Unfortunately, the package is not publicly available. I never bothered to make it available since it's so slow and not amenable to even prokaryotic-sized genome searches (though it would be workable for individual genes). In my novice coding days, I had started to add a feature to take a "state" as input so that I could run it on sections of a sequence in parallel and I never finished that once I learned hashes would make it so much faster. By that point, I had moved on to other projects. But if it would suit your needs, message me, I can email you a copy.
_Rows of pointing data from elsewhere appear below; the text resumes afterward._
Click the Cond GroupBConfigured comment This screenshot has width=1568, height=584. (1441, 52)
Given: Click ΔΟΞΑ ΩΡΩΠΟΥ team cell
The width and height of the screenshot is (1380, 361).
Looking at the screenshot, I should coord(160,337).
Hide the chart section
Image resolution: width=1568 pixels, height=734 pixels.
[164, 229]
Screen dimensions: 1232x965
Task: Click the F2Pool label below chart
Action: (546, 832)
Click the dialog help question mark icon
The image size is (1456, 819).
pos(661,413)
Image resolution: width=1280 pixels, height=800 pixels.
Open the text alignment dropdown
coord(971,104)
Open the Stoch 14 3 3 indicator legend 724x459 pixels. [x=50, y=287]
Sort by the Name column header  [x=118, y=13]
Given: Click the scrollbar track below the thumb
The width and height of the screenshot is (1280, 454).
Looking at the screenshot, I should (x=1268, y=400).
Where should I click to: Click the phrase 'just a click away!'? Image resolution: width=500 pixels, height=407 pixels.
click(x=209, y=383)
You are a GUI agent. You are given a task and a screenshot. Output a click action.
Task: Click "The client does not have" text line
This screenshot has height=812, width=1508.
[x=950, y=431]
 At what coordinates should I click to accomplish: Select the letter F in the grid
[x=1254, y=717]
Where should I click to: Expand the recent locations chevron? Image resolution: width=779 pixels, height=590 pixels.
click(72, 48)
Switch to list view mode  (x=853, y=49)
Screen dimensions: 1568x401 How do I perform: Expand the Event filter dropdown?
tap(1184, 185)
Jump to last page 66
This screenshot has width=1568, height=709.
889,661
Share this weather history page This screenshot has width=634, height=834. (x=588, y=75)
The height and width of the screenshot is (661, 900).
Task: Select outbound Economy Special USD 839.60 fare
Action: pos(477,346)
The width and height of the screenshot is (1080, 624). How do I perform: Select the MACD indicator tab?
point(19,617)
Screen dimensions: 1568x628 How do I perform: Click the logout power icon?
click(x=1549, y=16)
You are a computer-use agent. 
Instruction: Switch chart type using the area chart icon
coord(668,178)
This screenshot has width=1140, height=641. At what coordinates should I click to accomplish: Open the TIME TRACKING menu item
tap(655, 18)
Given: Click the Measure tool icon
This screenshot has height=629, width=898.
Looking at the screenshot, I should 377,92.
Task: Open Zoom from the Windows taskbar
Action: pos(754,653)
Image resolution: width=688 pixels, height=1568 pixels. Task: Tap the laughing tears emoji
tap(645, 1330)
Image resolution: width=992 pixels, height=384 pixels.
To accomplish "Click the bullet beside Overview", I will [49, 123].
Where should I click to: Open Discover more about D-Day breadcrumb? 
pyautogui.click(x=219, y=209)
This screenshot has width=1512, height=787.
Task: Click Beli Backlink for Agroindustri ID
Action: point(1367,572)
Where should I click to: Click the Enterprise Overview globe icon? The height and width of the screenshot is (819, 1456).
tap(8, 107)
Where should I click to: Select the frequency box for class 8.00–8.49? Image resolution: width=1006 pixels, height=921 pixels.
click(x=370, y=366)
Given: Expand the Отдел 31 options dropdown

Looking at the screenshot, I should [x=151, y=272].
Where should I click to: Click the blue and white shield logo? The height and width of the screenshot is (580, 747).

It's just shy of 1000 lines of code, but it has lots of bells & whistles, such as the allowance of IUPAC ambiguity codes (BDHVRYKMSWN). It works for both amino acids and nucleic acids. It filters out internal repeats (e.g. does not report TTTT or ATAT as 4nt consensuses).